The world has been fundamentally changed by the shock and devastation of a 21st century pandemic. COVID-19 has claimed six million lives; we process a daily deluge of often conflicting and/or overwhelming information; and humanity has no way of knowing when this collective trauma will finally end. Will our lives ever be the same again? It seems not.
Now, try to imagine the plague that devastated Europe in the Middle Ages and beyond: more than 25 million dead. Almost 400 years of outbreaks caused by a bacterium that would not be identified until the 19th century. The mortality rate was close to 85%, with as much as 70% of the population wiped out in some locations. Superstition was pervasive, and medical practices were frequently ineffective and harmful. What caused this tragedy, and what could have been done about it? For years, we thought we knew … but we often had it wrong.

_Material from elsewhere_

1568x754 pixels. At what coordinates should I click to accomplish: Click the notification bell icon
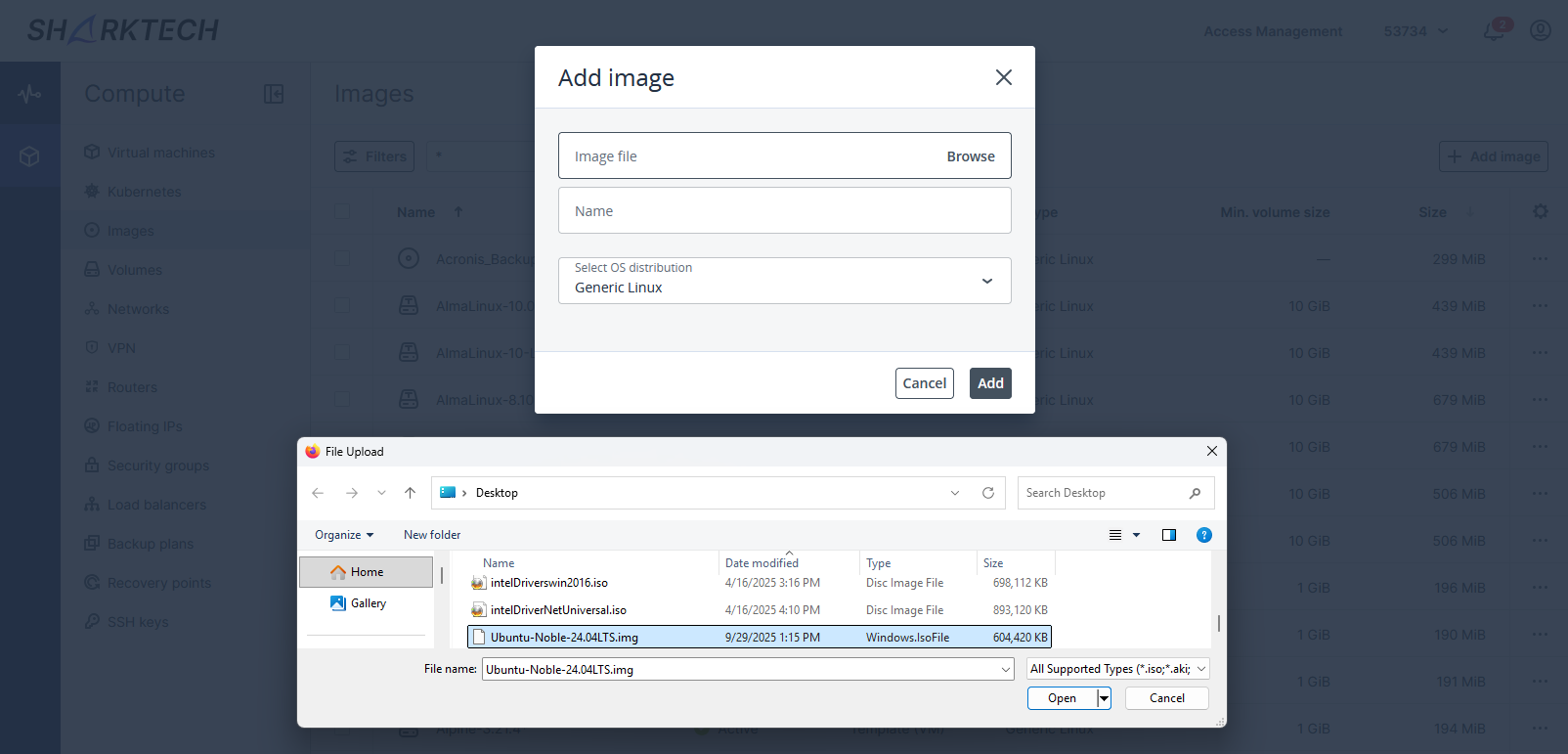click(x=1494, y=31)
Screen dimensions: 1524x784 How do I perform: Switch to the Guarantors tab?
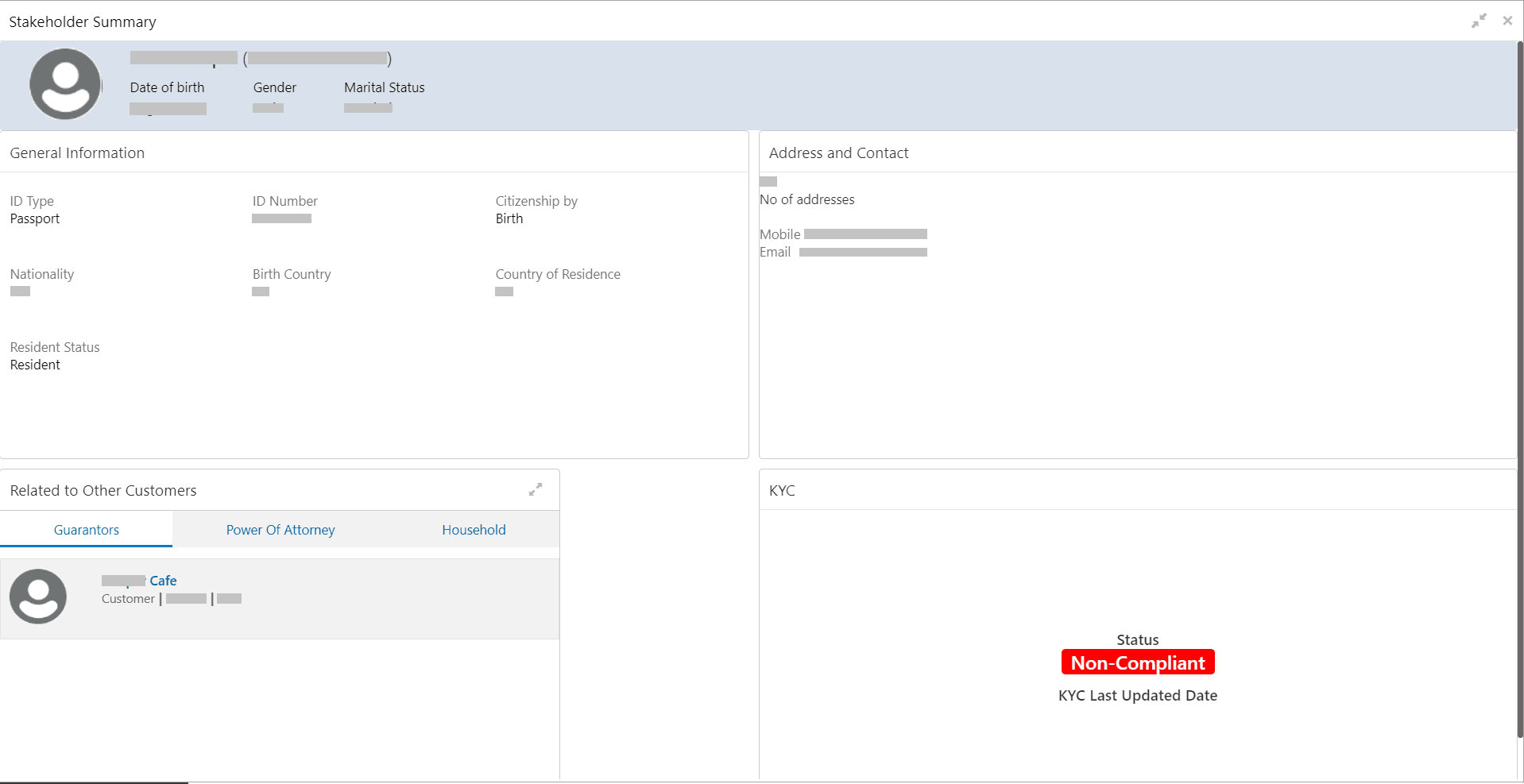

In The Black Death: New Lessons from Recent Research, celebrated medievalist Dorsey Armstrong shares the fascinating new story of this old pandemic—revealed by dedicated researchers working with 21st-century technologies and a knowledge of language and history that now provide input from all geographic areas of the medieval world. In seven engaging lectures, Professor Armstrong corrects explanations of the pandemic that are now known to be inaccurate and offers a more robust description of plague biology than has ever been known. COVID-19 isn’t likely to be humanity’s last experience with a zoonotic disease, so what can we learn now from these two pandemics that could help us in the future?